### RECORDS

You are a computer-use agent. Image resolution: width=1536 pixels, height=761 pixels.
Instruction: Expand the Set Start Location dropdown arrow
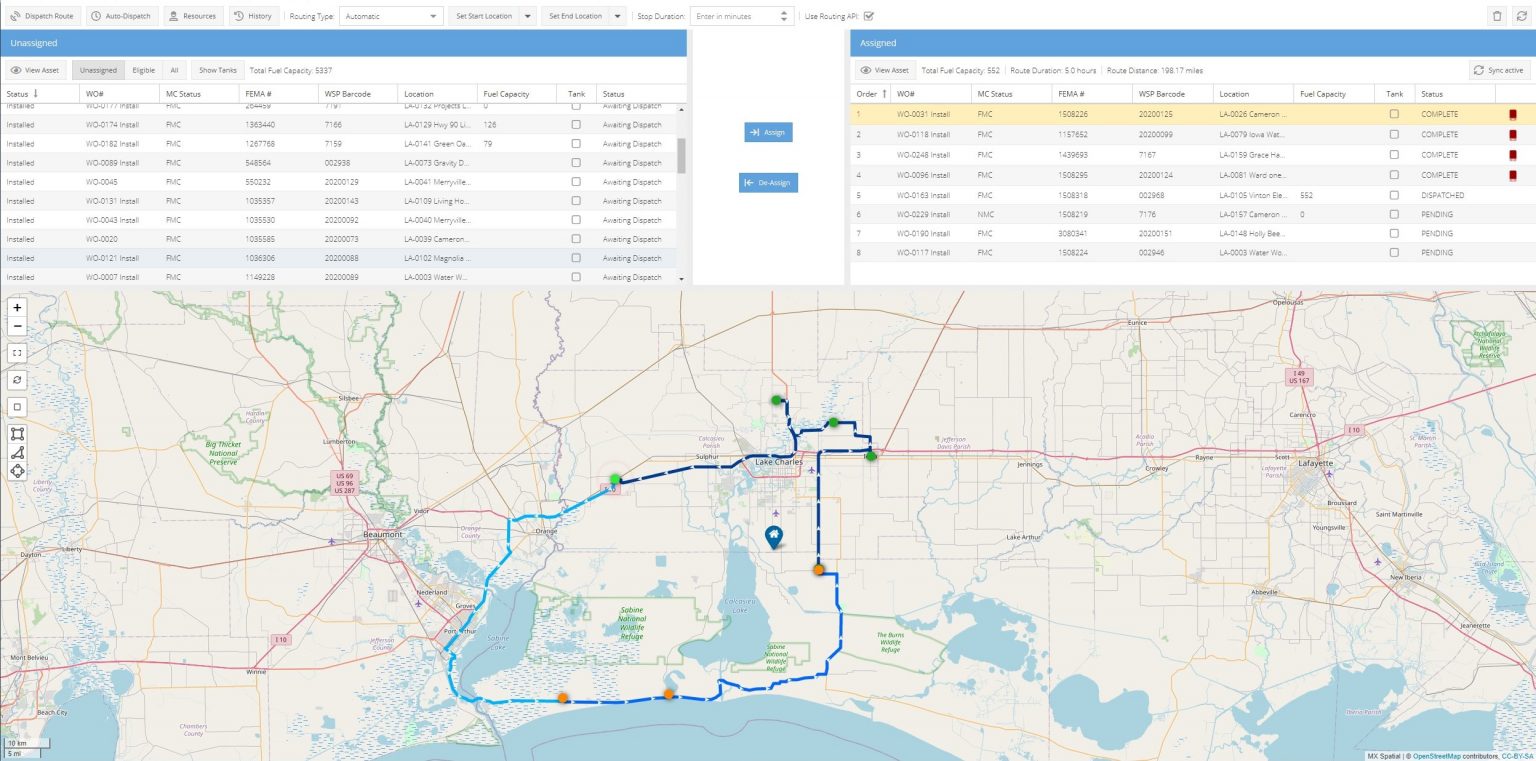(527, 15)
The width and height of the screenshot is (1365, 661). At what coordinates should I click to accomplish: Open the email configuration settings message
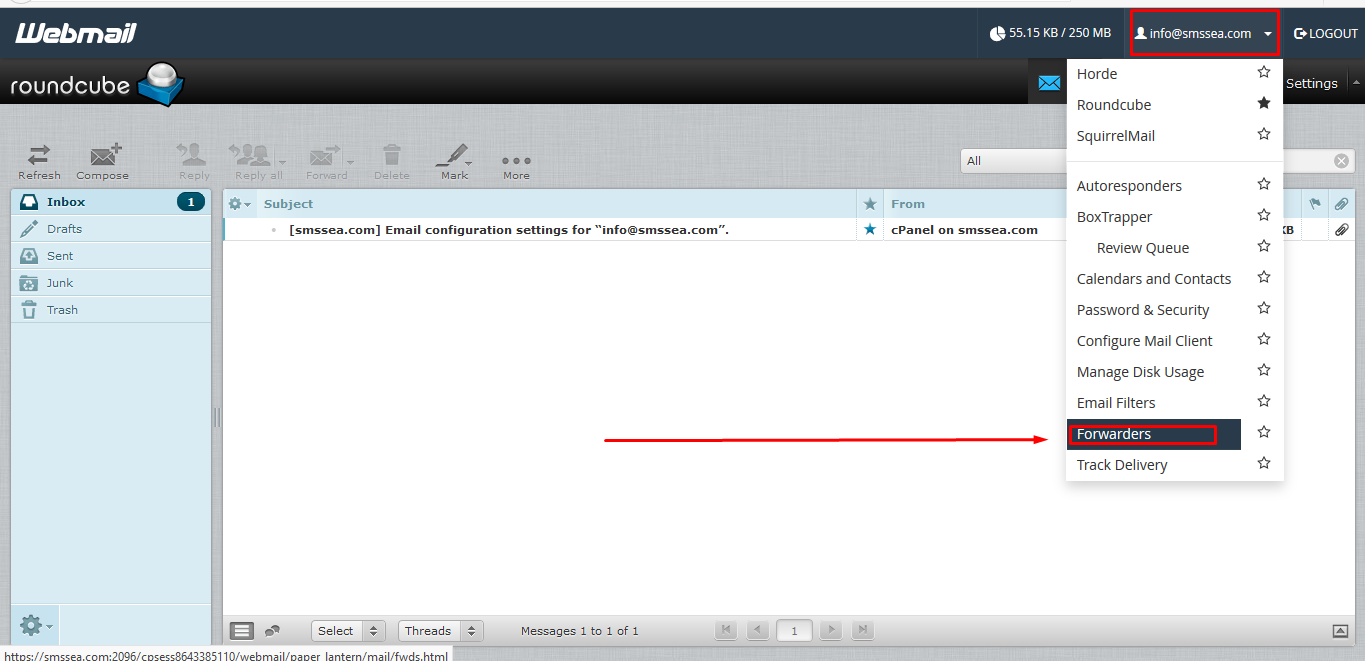click(508, 230)
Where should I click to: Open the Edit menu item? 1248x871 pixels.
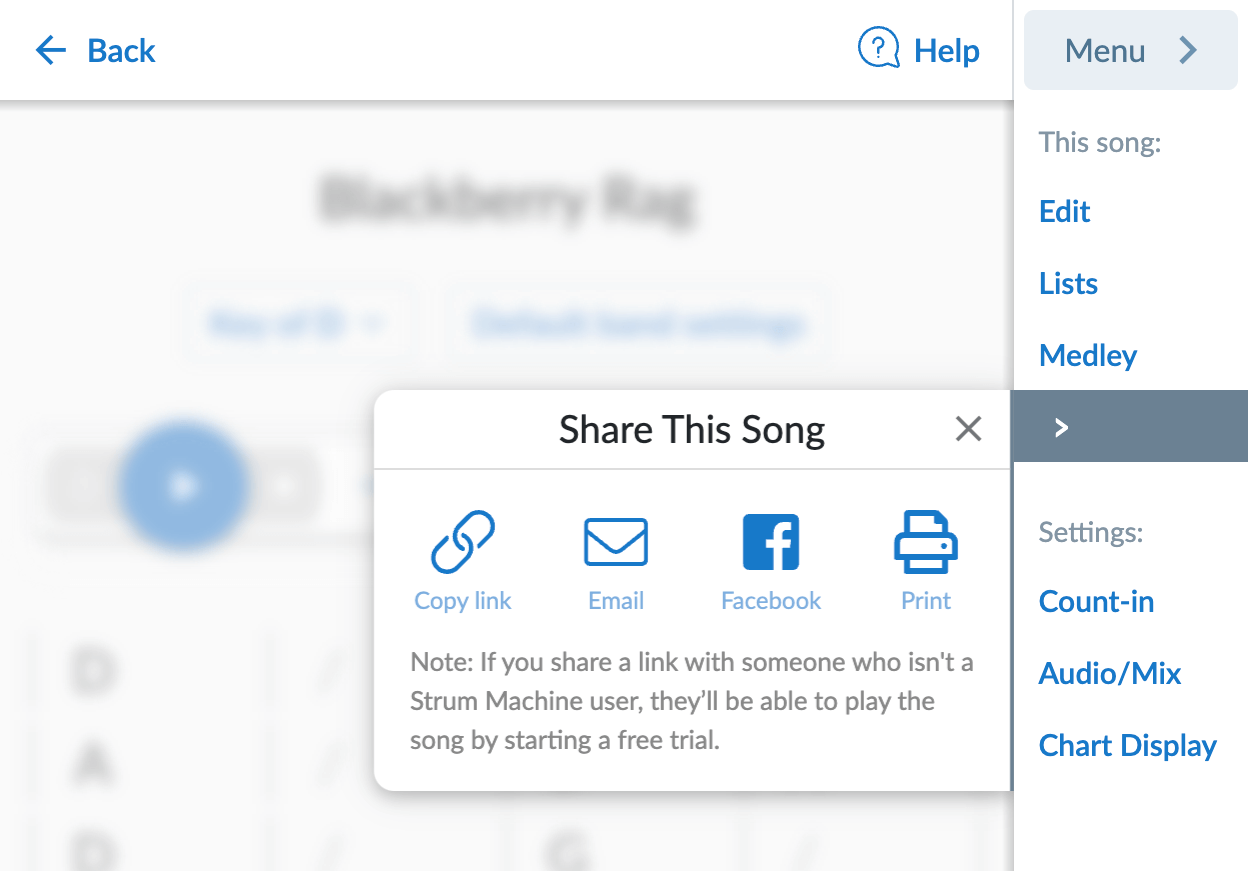1064,211
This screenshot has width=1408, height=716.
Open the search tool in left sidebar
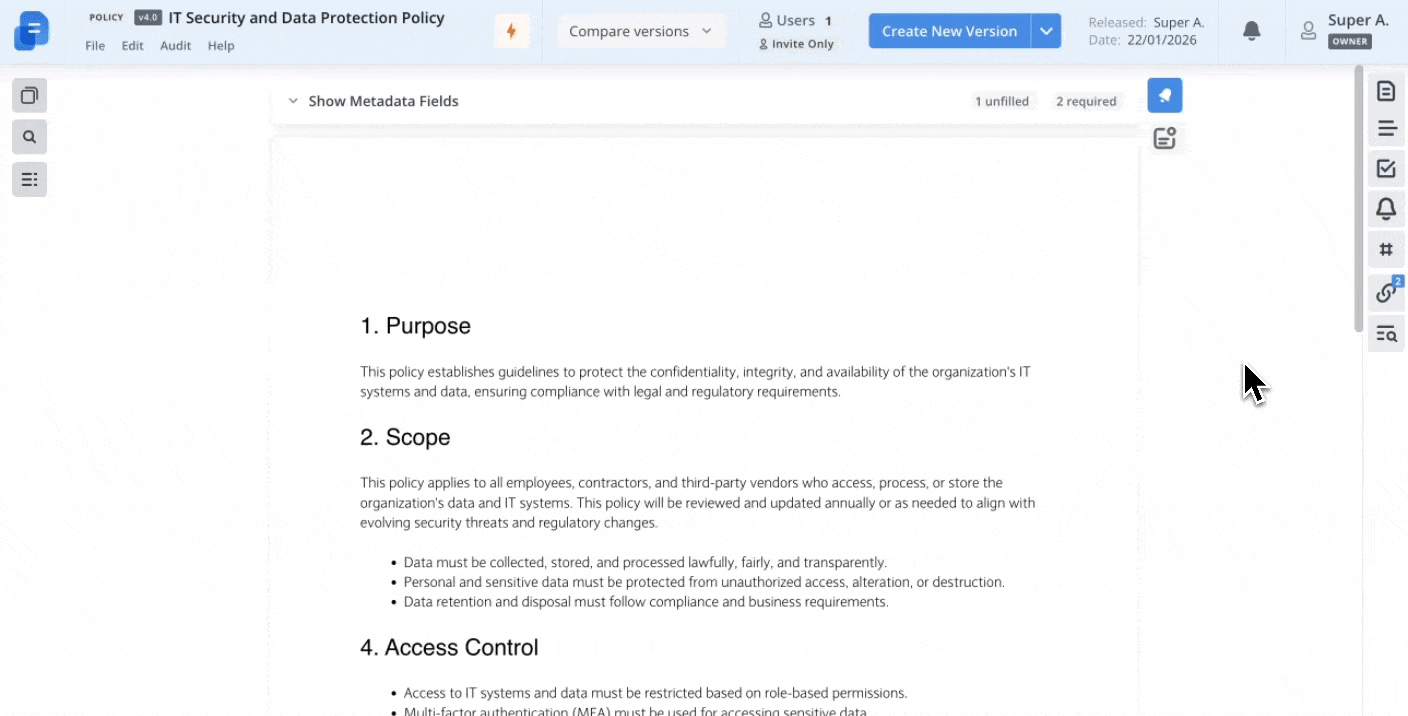[30, 137]
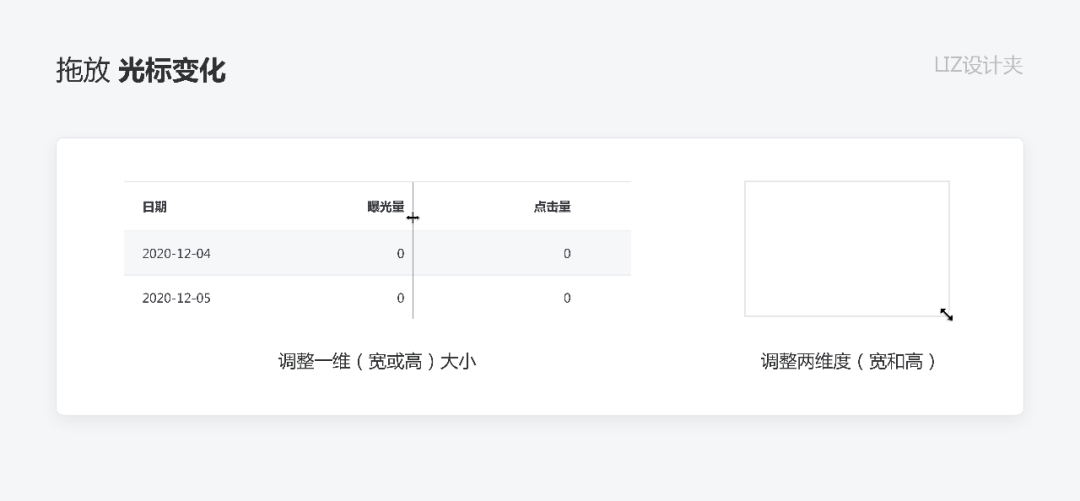Select the 点击量 column header

(552, 207)
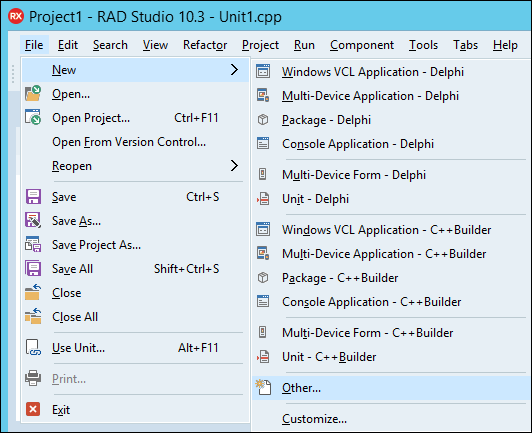Select Open From Version Control...
The width and height of the screenshot is (532, 433).
pyautogui.click(x=129, y=142)
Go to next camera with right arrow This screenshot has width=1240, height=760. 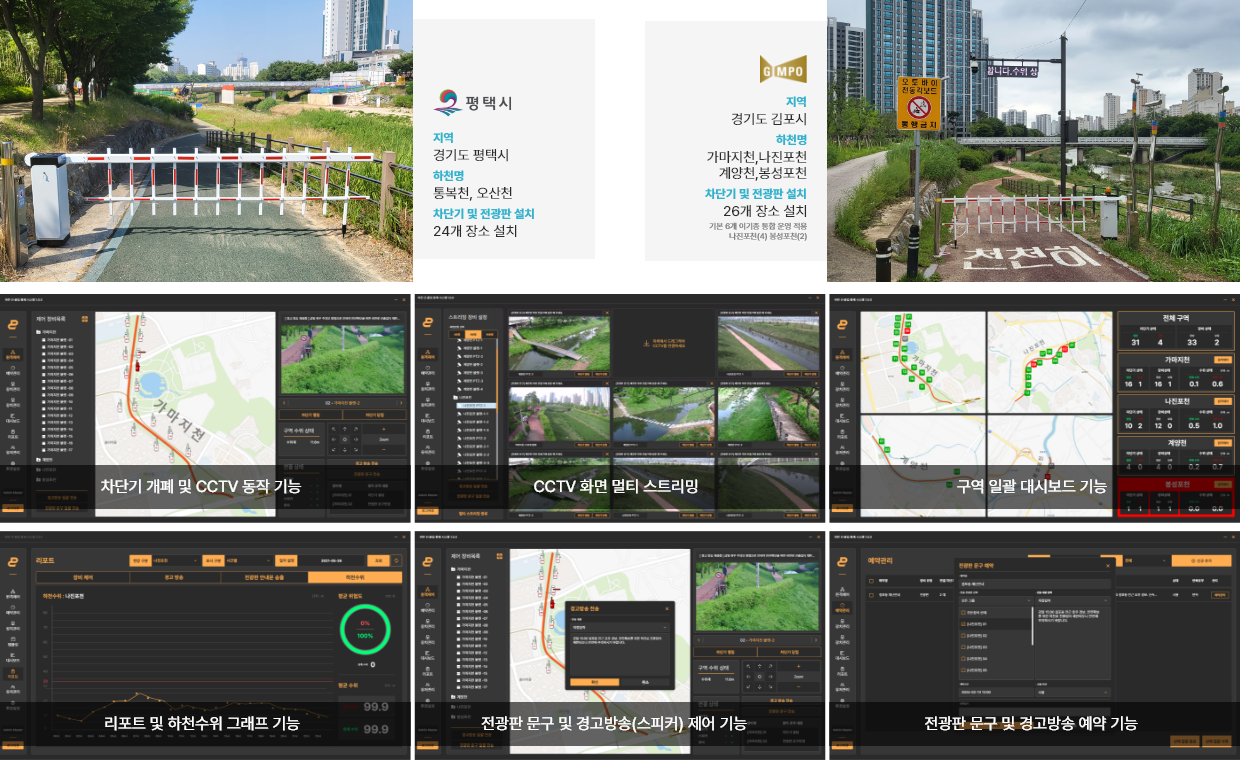coord(401,402)
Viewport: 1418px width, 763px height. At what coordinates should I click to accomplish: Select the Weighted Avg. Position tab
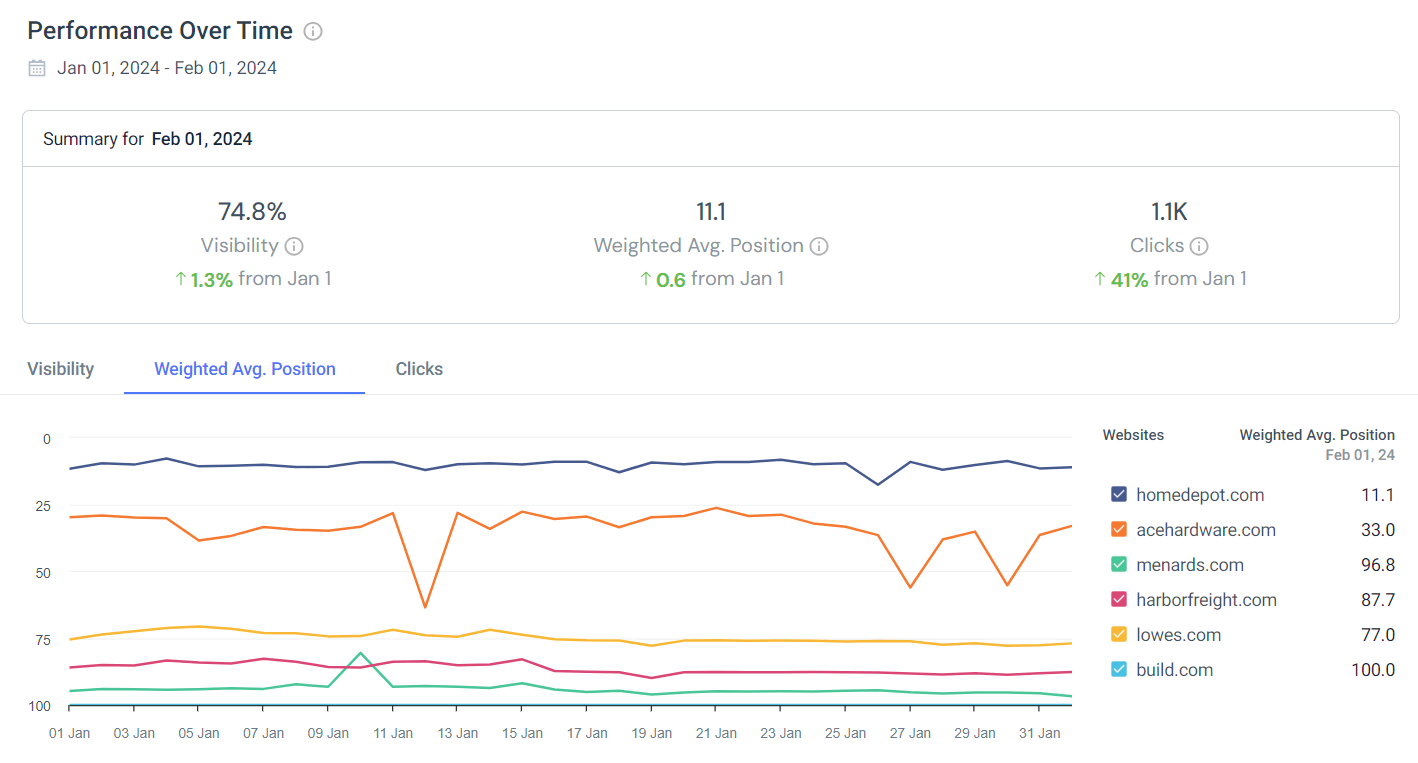[244, 368]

### EXERCISE REQUIREMENTS
Above are some entries. Restate word for word the lines from the one holding "The width and height of the screenshot is (1365, 661)." through the one holding "This screenshot has width=1408, height=716.", but not the pictures.

### RESULT OF THIS EXERCISE
The width and height of the screenshot is (1365, 661). At what coordinates should I click to accomplish: Open the email configuration settings message
click(508, 230)
Where should I click to: Open the Edit menu item? 1248x871 pixels.
1064,211
This screenshot has width=1408, height=716.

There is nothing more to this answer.